Fragmento del documento:

------------------------------------------------

David Solar
El 24 de junio de ese año, hace ahora 70, Moscú bloqueó la entrada a la capital alemana. Los aliados respondieron estableciendo un peligroso puente aéreo para alimentar a la población y parar los pies a Stalin. Era la Guerra Fría, la misma que ahora parece despertar entre Putin y Trump.
Niños del Berlín Oeste saludando a un avión americano en 1948
En marzo pasado, dos decenas de ciudadanos británicos fueron afectados –algunos, como el ex agente ruso Serguéi Skripal y su hija, de suma gravedad– por un ataque con Novichok, un agente químico militar creado en Rusia. El atentado indignó al Reino Unido, que protestó ante Moscú y expulsó a varios de sus diplomáticos, y fue apoyado con medidas similares por Estados Unidos y otros países, como España, de la Unión Europea y de la OTAN. La réplica rusa fue a la antigua usanza: expulsar a unas decenas de diplomáticos occidentales. Este atentado –que hubiera podido suscitar consecuencias más graves– pone sobre el escenario internacional una nueva Guerra Fría. El presidente ruso Vladimir Putin minimizaba el conflicto: «Desde mi punto de vista, los que dicen que ha comenzado una nueva Guerra Fría no son analistas, son propagandistas». El zar Putin, 18 años en el poder – como presidente o como primer ministro–, trivializaba el asunto calculando que su economía no está para bravatas.

------------------------------------------------

Datos de entrada:
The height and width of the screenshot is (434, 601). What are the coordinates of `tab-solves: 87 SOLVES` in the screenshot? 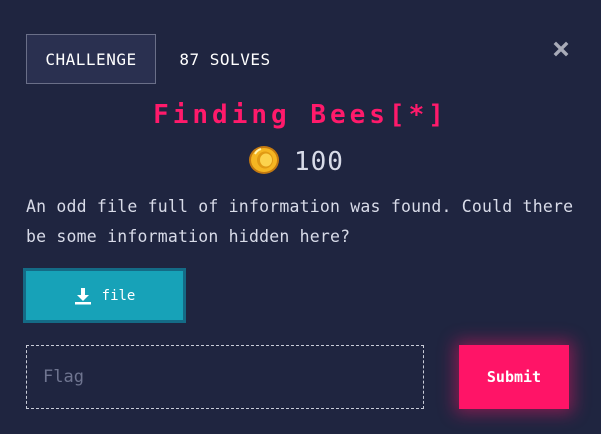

------------------------------------------------

Tarea asignada: Escribe la continuación del artículo sobre el bloqueo de Berlín y la nueva Guerra Fría a partir de su última frase. El material no interviene para nada en esto.

Respuesta final:
Hoy el runrún de la Guerra Fría no es propaganda, sino una idea manejada por personalidades como el secretario general de la ONU Antonio Guterres: «Estoy realmente muy preocupado. Creo que estamos llegando a una situación similar a lo que vivimos durante la Guerra Fría (...) Entonces había mecanismos de comunicación y control para evitar la escalada de incidentes y asegurar que las cosas no se desmadraran cuando aumentaban las tensiones. Esos mecanismos no existen». El periódico «The New York Times» se expresaba hace poco en ese mismo sentido: estamos ante una nueva Guerra Fría, pero esta vez puede ser peor. Y un aviso serio de Jens Stoltenberg, secretario general de la OTAN: «No queremos una guerra fría y no queremos vernos arrastrados a una carrera armamentística. No tienen ganadores, son caras, arriesgadas y no convienen a nadie. Pero quede claro que la OTAN defenderá a todos sus aliados ante cualquier amenaza (...) El Reino Unido no está solo».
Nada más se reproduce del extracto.